Voto degli Italiani residenti all’estero (iscritti AIRE)
I cittadini italiani residenti all’estero, iscritti all’AIRE (Anagrafe degli Italiani Residenti all’Estero) e nelle liste elettorali, potranno votare per posta. Per prevenire problemi nelle operazioni di recapito il Ministero degli Affari Esteri raccomanda di controllare e regolarizzare la propria situazione anagrafica e di indirizzo presso il proprio consolato.
In alternativa, gli elettori residenti all’estero possono scegliere di votare in Italia nel Comune di iscrizione elettorale, comunicando tale scelta (opzione) al proprio Consolato entro sabato 8 febbraio 2020. Tale opzione è valida solo per una consultazione referendaria.

La comunicazione può essere scritta su carta semplice e sarà valida solo se contiene nome, cognome, data, luogo di nascita, luogo di residenza e firma dell’elettore ed è accompagnata da copia di un documento di identità del dichiarante. È possibile anche utilizzare l’apposito modulo predisposto dal Ministero degli Affari Esteri e scaricabile dal sito del proprio Ufficio consolare.

Per chi sceglie di rientrare in Italia per votare, la legge non prevede alcun tipo di rimborso per le spese di viaggio sostenute, ma solo agevolazioni tariffarie all’interno del territorio italiano.
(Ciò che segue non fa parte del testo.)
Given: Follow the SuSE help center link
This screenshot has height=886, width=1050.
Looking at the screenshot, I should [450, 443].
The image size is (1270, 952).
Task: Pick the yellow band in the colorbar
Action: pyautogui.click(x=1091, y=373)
Solo gli elettori, che risiedono in Paesi dove non vi sono le condizioni per votare per corrispondenza, hanno diritto al rimborso del 75 per cento del costo del biglietto di viaggio, in classe economica.

Per ogni ulteriore informazione è possibile rivolgersi al proprio Ufficio consolare.

Voto degli Italiani temporaneamente all’estero
I cittadini italiani residenti in Italia ma temporaneamente all’estero per motivi di lavoro, studio o cure mediche per un periodo di almeno 3 mesi, che comprenda il 29 marzo 2020, ed i loro familiari conviventi potranno votare all’estero per corrispondenza: a tal fine dovranno inviare una specifica domanda al proprio Comune di iscrizione elettorale entro mercoledì 26 febbraio 2020.

La domanda, compilata utilizzando il modulo specifico in pdf editabile, predisposto dal Ministero dell’Interno, e accompagnata da una copia del documento di identità, dovrà essere presentata al Comune entro il 26 febbraio 2020:

– per posta (dovrà pervenire obbligatoriamente entro il 26 febbraio)
ovvero
– con consegna a mano all’Ufficio Elettorale del Comune di Bitonto (piazza Marconi 9 – 1° piano)
ovvero
– via email all’indirizzo comunicazione@comune.bitonto.ba.it o via Pec all’indirizzo protocollo.comunebitonto@pec.rupar.puglia.it. In tal caso la domanda compilata e firmata, unitamente al documento di identità, andrà scannerizzata e convertita in un file (formato tiff o pdf) che non deve superare la dimensione massima di 2 Mb.